» **About this exercise**
Print every one of the records below word for word, leaving the pictures out.

» **Dataset entries**
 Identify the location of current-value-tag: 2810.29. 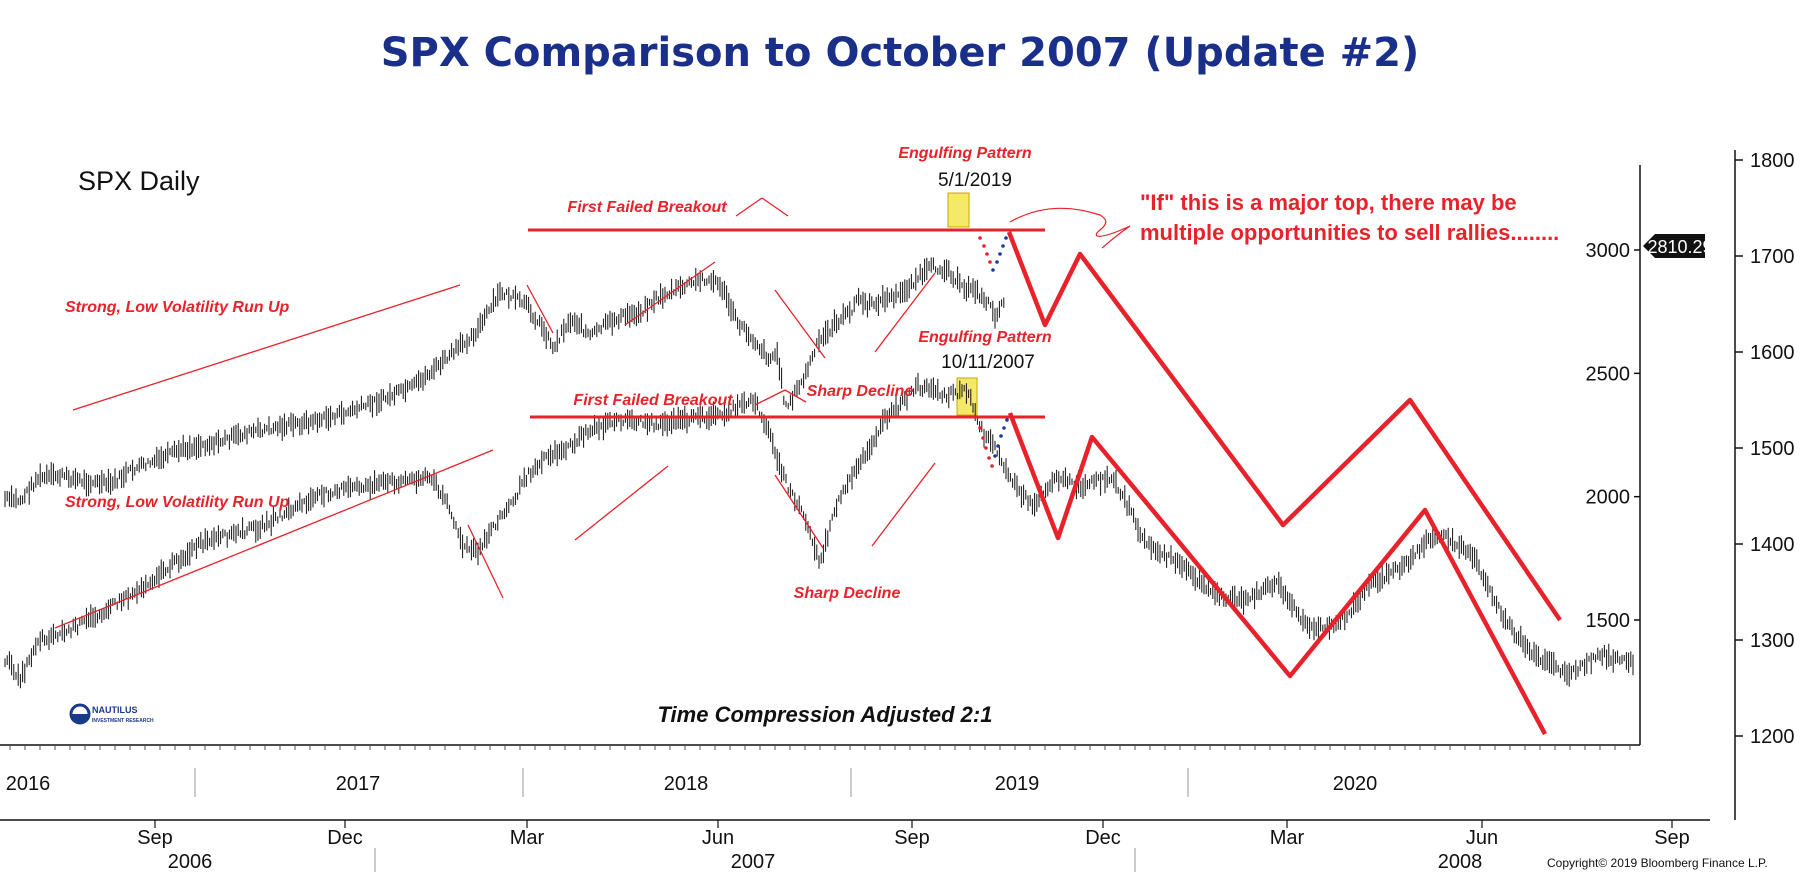
(1678, 246).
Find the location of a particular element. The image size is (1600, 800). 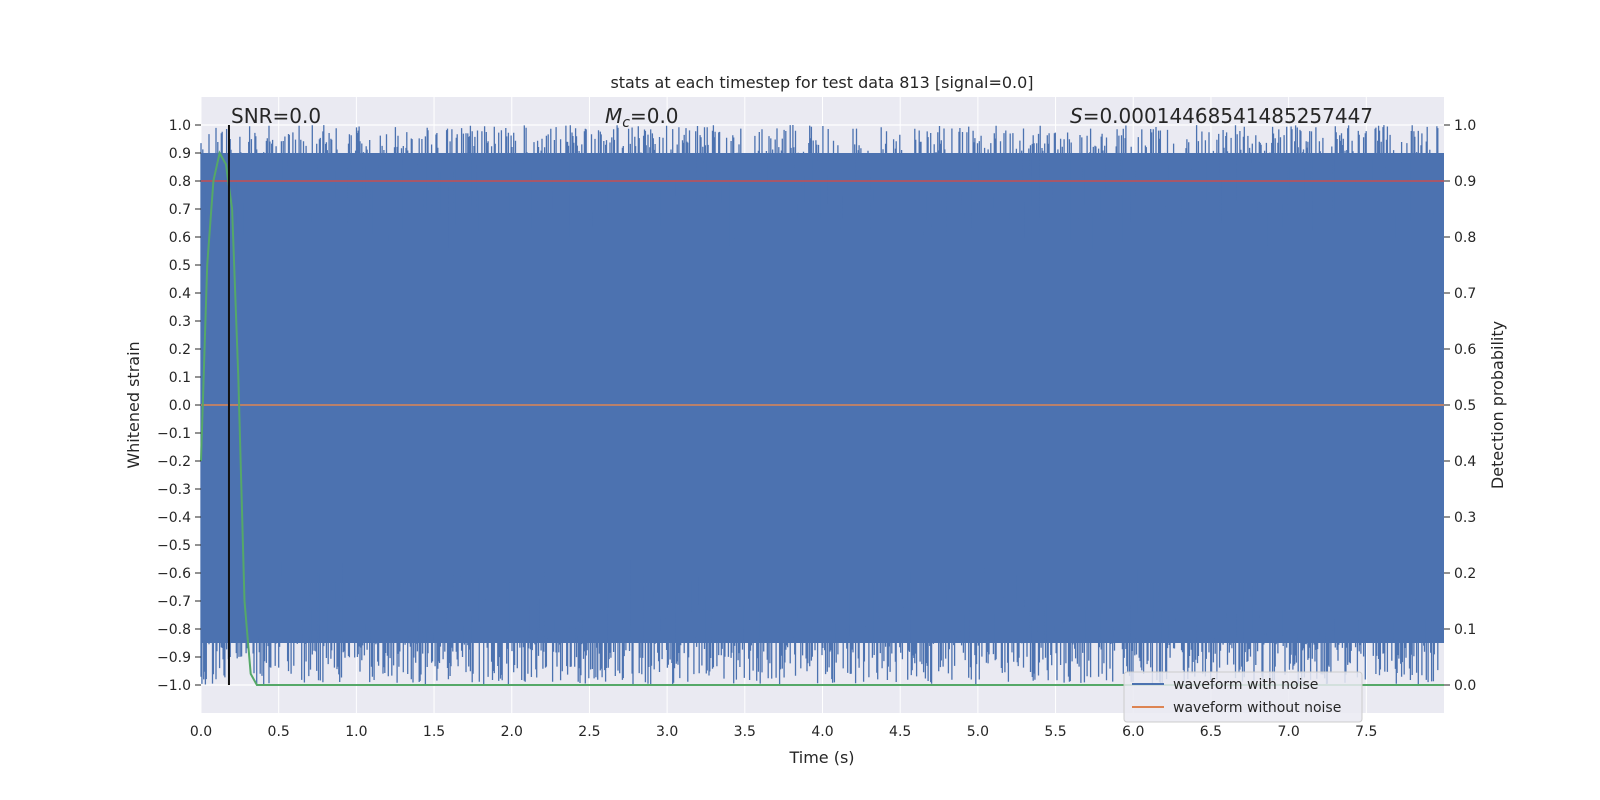

y-tick-label: 0.8 is located at coordinates (180, 182).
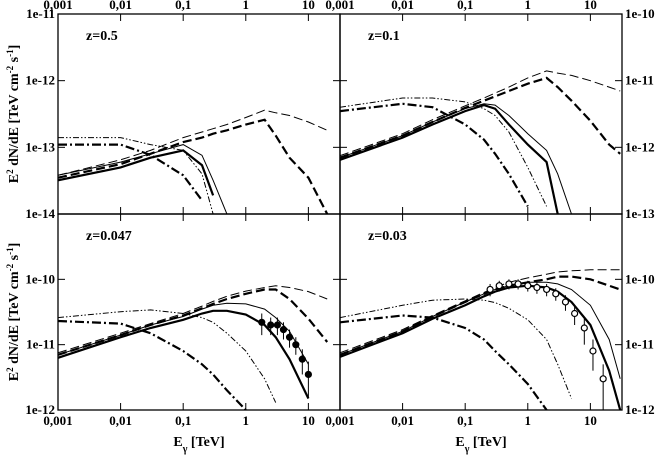 This screenshot has width=663, height=457. I want to click on panel-label: z=0.03, so click(388, 236).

» **Response box**
 Identify the location of current-value-tag: 2810.29. 
(1678, 246).
Find the location of a particular element. The image size is (1600, 800). 

y-tick-label: 0.8 is located at coordinates (180, 182).
 This screenshot has width=663, height=457. I want to click on panel-label: z=0.03, so click(388, 236).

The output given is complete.